成熟しつつあったPC市場で、大企業をターゲットに、素早い納品、カスタマイズ、低価格で戦った。保守サービスを他社に任せるなど顧客と提供価値に必要な機能だけを提供する組織を、社内外をネットワーク化しつくりあげた。

8.SPAモデル
GAPやベネトンがつくった「企画したものを大量発注して売り切る」モデル。
多店舗展開により、単品当たりの発注量を多くし、アジア各国の工場と直接取引し、大幅なコストダウンにつなげる。
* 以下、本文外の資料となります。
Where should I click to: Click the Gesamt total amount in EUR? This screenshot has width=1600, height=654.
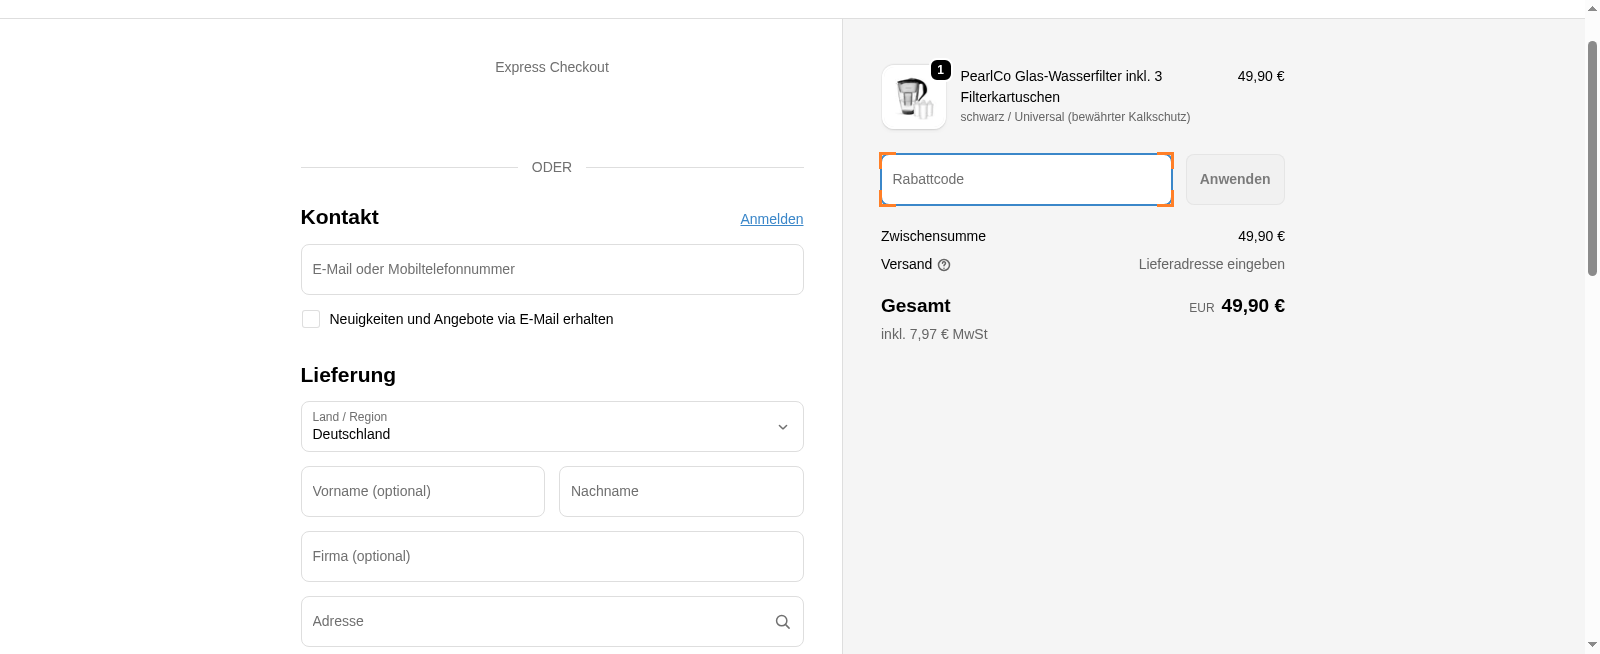[1252, 306]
その後は、ZARAのように、新製品をどんどん出して、消費者の本当の好みを探って合わせていくというモデルも生まれた。

9.ロングテール・モデル
アマゾンの「リアル店舗では手に入らないマイナーな商品」が儲けの源泉となるモデル。
ネット通販により、実店舗の数倍・数十倍の「品揃え」が可能にしたビジネスモデル。従来、書店の棚を無駄に占める赤字商品が、全米中1冊でいいので大したコストにならず利益を生むため、売り上げよりも利益に影響を与えた。